The Atlantic Monthly, Volume 01, No. 6, April, 1858 eBook

This eBook from the Gutenberg Project consists of approximately 311 pages of information about The Atlantic Monthly, Volume 01, No. 6, April, 1858.

The Atlantic Monthly, Volume 01, No. 6, April, 1858 eBook

This eBook from the Gutenberg Project consists of approximately 311 pages of information about The Atlantic Monthly, Volume 01, No. 6, April, 1858.

My first duty is to draw up a full statement of the instructions I have received from Sergeant Bulmer.  Here they are at your service, according to my version of them.

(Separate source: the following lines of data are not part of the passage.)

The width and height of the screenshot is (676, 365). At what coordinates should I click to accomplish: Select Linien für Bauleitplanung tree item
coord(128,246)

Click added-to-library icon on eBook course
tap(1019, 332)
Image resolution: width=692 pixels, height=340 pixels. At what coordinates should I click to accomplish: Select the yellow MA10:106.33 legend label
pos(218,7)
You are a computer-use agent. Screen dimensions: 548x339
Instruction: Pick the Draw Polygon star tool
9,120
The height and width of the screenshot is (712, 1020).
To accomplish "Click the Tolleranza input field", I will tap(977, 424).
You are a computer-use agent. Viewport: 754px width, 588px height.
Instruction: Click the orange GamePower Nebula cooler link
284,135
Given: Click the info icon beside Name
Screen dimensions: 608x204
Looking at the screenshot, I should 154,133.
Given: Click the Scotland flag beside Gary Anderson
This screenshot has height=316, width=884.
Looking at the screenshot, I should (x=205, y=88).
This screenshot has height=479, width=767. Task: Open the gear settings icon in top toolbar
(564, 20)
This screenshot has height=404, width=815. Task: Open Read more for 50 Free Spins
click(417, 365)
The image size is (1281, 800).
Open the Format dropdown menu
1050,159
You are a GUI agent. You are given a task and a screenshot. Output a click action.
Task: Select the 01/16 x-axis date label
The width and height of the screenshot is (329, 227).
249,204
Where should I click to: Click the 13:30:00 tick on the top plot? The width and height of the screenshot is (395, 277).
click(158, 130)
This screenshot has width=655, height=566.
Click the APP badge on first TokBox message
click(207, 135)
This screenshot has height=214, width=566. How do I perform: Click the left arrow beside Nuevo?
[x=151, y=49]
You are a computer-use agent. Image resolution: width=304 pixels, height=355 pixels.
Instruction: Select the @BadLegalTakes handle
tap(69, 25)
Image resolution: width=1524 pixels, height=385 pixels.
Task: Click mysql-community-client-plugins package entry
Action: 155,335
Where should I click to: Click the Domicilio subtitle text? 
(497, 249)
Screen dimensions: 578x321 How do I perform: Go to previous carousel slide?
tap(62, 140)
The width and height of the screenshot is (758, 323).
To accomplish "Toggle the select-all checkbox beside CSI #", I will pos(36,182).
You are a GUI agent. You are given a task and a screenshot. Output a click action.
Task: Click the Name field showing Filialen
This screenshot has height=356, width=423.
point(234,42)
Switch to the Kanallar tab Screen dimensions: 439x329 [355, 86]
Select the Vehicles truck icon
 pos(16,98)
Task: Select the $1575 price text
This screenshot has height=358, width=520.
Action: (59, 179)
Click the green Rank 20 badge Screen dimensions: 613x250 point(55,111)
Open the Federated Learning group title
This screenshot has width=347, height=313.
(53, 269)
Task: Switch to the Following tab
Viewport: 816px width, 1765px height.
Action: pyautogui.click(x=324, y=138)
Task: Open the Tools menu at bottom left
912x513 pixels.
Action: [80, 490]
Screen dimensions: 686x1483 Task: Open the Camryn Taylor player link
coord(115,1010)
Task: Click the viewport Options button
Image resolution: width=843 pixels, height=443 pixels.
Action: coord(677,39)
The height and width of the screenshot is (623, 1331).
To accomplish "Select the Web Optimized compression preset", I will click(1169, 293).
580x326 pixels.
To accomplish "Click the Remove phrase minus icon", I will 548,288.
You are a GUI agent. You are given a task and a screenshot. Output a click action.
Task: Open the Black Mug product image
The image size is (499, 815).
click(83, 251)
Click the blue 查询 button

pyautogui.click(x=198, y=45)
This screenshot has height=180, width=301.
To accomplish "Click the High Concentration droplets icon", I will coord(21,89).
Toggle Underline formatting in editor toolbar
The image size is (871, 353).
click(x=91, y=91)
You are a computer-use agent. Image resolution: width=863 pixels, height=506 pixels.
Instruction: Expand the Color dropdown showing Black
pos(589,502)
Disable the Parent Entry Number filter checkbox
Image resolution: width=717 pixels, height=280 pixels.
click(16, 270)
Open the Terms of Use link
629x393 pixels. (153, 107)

At Number Thirteen, Rutherford Street, Soho, there is a stationer’s shop.  It is kept by one Mr. Yatman.  He is a married man, but has no family.  Besides Mr. and Mrs. Yatman, the other inmates of the house are a lodger, a young single man named Jay, who occupies the front room on the second floor,—­a shopman, who sleeps in one of the attics,—­and a servant-of-all-work, whose bed is in the back-kitchen.  Once a week a charwoman comes to help this servant.  These are all the persons who, on ordinary occasions, have means of access to the interior of the house, placed, as a matter of course, at their disposal.

Mr. Yatman has been in business for many years,—­carrying on his affairs prosperously enough to realize a handsome independence for a person in his position.  Unfortunately for himself, he endeavored to increase the amount of his property by speculating.  He ventured boldly in his investments, luck went against him, and rather less than two years ago he found himself a poor man again.  All that was saved out of the wreck of his property was the sum of two hundred pounds.

Although Mr. Yatman did his best to meet his altered circumstances, by giving up many of the luxuries and comforts to which he and his wife had been accustomed, he found it impossible to retrench so far as to allow of putting by any money from the income produced by his shop.  The business has been declining of late years,—­the cheap advertising stationers having done it injury with the public.  Consequently, up to the last week, the only surplus property possessed by Mr. Yatman consisted of the two hundred pounds which had been recovered from the wreck of his fortune.  This sum was placed as a deposit in a joint-stock bank of the highest possible character.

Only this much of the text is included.